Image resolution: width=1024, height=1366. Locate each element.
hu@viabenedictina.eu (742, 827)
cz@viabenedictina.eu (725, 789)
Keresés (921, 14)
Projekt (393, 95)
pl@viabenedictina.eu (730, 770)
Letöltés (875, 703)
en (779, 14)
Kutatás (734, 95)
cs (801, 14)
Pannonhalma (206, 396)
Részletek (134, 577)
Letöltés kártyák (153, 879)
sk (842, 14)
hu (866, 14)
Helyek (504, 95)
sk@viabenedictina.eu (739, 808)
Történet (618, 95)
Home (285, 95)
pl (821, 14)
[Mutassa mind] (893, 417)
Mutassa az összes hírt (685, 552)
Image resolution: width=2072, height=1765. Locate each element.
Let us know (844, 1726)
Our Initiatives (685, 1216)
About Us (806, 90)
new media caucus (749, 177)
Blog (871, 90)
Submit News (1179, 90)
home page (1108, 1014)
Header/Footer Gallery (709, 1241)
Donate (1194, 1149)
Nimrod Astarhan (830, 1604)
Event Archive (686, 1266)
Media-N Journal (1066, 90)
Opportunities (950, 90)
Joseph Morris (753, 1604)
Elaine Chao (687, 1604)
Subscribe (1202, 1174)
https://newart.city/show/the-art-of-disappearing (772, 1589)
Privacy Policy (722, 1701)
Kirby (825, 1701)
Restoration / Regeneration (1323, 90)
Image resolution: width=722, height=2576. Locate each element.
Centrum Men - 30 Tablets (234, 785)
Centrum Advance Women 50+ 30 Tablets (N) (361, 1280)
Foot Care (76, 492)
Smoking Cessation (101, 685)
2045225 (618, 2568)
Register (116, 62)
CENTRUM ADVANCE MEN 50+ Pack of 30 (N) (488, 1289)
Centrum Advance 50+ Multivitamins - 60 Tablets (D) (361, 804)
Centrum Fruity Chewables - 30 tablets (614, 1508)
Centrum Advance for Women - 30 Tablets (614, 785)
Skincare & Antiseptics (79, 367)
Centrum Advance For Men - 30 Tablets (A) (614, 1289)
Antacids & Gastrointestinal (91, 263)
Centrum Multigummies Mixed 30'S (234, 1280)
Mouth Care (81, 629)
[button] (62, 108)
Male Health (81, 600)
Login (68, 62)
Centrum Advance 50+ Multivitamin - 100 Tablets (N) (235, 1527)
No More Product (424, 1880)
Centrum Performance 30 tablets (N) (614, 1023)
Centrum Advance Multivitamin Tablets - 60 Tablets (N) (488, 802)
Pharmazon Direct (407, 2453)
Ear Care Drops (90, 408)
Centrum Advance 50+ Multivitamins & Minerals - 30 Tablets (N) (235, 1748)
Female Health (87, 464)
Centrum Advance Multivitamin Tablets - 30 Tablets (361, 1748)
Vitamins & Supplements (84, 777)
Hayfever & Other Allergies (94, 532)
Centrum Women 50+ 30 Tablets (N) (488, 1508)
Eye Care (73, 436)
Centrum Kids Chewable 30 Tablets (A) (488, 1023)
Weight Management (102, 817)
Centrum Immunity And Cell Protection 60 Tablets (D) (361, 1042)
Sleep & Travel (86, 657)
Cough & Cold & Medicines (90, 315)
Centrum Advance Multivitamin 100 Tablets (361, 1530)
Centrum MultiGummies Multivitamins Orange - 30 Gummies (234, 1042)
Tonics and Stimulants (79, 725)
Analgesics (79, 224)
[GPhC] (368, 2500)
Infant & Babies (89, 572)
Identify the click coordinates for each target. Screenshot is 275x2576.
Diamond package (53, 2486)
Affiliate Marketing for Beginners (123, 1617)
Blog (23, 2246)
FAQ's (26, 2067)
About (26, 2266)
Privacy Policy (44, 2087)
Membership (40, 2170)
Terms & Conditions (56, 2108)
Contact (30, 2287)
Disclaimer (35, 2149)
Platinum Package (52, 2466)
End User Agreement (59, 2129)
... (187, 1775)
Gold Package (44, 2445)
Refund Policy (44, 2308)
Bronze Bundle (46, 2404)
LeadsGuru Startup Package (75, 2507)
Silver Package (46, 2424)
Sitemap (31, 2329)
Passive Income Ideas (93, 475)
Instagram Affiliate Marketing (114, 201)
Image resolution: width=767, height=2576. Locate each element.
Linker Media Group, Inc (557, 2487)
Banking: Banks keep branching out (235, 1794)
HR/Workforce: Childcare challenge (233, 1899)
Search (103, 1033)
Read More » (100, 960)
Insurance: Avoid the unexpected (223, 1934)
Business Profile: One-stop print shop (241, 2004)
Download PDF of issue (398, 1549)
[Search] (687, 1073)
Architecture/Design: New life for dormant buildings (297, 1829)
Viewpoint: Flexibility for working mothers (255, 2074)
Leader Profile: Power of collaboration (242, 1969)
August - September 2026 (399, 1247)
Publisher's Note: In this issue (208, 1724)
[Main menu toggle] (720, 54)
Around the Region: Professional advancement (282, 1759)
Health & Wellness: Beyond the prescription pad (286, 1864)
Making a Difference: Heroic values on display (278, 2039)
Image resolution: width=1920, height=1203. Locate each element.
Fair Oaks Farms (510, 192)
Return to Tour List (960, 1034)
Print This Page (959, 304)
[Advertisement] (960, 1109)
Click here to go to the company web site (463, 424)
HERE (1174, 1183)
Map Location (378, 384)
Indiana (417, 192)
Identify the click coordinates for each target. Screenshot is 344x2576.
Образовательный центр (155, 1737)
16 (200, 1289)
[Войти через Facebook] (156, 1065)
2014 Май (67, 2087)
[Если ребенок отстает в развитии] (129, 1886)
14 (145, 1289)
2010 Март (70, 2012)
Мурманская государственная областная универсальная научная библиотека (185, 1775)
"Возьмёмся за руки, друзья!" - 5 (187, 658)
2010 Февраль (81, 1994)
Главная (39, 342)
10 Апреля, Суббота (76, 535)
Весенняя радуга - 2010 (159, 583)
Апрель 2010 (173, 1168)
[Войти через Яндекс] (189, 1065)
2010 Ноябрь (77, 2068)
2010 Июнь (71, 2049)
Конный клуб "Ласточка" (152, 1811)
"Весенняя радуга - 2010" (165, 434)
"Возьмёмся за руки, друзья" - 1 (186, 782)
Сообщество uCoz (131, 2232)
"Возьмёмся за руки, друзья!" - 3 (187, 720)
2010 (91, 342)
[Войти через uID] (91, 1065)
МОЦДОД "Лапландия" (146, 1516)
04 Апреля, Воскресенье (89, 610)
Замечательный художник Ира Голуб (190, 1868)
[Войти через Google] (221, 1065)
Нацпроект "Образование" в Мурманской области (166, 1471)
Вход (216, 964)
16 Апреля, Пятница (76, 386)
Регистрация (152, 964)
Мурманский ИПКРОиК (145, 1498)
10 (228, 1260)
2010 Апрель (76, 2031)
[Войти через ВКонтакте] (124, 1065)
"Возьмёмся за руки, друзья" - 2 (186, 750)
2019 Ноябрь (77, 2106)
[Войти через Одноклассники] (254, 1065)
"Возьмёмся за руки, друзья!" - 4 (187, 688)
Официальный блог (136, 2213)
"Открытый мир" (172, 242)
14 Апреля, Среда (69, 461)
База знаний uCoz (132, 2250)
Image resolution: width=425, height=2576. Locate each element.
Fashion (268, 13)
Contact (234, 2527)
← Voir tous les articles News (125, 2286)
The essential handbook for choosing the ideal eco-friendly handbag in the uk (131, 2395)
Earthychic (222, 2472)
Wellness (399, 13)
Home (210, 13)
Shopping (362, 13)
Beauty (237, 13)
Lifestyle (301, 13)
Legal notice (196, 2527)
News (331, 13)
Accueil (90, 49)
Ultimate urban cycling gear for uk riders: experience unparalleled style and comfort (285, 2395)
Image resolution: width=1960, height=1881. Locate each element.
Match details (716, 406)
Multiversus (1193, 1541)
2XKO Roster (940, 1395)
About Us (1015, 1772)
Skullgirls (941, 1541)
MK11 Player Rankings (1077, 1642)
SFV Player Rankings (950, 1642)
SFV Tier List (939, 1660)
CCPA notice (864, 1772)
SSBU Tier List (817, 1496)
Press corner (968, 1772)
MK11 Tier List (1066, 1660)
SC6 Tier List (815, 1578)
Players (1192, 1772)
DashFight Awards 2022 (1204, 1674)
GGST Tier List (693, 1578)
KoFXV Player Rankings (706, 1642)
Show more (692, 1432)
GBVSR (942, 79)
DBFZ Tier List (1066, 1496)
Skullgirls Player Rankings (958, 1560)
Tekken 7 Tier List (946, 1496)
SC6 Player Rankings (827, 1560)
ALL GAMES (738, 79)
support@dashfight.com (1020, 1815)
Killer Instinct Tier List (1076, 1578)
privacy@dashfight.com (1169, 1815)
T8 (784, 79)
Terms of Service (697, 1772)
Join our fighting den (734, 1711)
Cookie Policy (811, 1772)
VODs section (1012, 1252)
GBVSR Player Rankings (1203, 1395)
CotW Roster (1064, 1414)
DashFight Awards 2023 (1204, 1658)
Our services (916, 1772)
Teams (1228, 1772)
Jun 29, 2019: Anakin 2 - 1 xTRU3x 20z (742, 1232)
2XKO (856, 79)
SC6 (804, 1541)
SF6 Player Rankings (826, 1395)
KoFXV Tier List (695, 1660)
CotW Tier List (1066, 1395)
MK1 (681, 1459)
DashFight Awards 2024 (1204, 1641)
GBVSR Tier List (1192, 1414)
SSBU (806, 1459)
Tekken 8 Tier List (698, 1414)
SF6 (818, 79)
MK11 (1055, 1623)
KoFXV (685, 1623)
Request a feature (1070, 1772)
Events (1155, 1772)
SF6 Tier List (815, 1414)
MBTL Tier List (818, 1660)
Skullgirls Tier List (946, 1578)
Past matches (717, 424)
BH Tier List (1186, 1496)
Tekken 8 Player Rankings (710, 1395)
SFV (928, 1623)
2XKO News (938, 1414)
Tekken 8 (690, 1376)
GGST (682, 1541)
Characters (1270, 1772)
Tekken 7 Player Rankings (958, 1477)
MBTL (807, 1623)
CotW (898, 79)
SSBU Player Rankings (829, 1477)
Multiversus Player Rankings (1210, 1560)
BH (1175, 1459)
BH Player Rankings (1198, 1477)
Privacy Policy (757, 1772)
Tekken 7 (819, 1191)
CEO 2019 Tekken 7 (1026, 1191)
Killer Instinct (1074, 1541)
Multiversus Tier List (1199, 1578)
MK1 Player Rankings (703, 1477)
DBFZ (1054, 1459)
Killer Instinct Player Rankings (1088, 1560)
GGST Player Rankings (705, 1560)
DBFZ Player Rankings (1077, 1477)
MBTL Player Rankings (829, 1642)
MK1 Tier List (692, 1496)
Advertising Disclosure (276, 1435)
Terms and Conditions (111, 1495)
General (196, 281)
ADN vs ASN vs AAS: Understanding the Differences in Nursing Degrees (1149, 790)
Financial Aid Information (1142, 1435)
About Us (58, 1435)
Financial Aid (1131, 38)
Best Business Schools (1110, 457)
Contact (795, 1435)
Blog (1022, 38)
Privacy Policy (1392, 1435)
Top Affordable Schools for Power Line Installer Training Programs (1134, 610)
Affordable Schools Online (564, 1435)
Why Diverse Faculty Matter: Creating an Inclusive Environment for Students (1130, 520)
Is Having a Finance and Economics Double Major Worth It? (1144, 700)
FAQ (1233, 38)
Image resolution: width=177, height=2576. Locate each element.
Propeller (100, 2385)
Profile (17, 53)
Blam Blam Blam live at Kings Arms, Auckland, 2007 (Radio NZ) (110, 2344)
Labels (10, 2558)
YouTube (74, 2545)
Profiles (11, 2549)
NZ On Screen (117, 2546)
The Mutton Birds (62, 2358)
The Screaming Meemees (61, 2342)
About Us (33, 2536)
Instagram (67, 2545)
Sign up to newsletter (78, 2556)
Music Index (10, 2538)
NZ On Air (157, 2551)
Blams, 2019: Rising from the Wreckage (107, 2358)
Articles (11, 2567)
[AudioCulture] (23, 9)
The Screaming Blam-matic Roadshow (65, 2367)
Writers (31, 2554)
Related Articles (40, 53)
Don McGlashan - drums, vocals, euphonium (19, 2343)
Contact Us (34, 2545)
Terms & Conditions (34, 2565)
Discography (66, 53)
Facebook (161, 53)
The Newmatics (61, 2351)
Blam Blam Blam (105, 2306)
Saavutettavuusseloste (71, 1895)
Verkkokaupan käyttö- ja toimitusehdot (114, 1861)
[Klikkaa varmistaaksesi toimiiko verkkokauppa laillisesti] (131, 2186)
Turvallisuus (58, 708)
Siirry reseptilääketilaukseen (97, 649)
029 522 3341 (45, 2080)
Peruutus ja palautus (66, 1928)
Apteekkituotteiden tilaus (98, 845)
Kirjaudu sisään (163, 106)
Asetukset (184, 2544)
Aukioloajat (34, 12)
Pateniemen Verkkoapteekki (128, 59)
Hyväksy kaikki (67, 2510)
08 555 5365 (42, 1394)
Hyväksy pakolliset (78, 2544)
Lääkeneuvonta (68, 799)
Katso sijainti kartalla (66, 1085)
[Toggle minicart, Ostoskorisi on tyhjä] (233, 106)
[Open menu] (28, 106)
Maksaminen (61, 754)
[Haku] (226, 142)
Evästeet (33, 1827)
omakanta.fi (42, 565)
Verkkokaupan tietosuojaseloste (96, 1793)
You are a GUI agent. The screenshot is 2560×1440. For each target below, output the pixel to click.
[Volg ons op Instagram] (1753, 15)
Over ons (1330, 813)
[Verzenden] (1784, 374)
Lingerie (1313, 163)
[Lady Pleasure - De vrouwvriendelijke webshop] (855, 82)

=-=-=-=-=

Problem:
Find every line above that contains the word "GBVSR", and return each one.

Exercise answer:
GBVSR (942, 79)
GBVSR Player Rankings (1203, 1395)
GBVSR Tier List (1192, 1414)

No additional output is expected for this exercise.